■ **Work to be completed**
Every line from the beginning of the records below up to the one holding "You are a computer-use agent. The image" should be quoted exactly; leave out the rest.

===== Material provided

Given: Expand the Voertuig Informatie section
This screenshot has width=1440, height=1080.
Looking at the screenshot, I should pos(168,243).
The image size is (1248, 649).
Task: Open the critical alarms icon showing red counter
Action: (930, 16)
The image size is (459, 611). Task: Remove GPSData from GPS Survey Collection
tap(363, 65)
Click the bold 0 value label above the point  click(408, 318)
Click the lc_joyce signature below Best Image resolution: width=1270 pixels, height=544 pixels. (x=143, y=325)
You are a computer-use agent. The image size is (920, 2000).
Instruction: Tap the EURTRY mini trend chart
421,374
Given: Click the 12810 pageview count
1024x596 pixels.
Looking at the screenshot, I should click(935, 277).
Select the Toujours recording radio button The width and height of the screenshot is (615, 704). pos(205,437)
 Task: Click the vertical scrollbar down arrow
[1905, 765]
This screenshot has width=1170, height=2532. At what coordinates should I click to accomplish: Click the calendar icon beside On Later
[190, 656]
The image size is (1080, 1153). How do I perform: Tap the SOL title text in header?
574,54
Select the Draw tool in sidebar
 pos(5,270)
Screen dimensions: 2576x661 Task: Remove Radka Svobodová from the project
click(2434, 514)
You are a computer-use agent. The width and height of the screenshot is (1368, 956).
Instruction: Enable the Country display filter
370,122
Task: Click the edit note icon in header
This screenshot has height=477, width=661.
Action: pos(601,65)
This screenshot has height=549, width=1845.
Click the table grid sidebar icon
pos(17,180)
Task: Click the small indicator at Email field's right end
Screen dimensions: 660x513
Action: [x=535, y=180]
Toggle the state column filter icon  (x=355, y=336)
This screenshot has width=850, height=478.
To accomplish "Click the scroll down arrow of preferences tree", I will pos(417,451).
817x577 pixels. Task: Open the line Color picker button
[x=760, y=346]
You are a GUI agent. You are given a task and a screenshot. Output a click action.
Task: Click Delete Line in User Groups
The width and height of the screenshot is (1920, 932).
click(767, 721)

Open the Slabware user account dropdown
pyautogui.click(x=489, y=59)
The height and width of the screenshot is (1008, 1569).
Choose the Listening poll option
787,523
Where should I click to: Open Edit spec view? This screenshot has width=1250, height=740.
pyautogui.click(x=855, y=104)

==========

■ **Answer to the exercise**
Given: Expand the Voertuig Informatie section
This screenshot has width=1440, height=1080.
Looking at the screenshot, I should pos(168,243).
The image size is (1248, 649).
Task: Open the critical alarms icon showing red counter
Action: (930, 16)
The image size is (459, 611). Task: Remove GPSData from GPS Survey Collection
tap(363, 65)
Click the bold 0 value label above the point  click(408, 318)
Click the lc_joyce signature below Best Image resolution: width=1270 pixels, height=544 pixels. (x=143, y=325)
You are a computer-use agent. The image size is (920, 2000).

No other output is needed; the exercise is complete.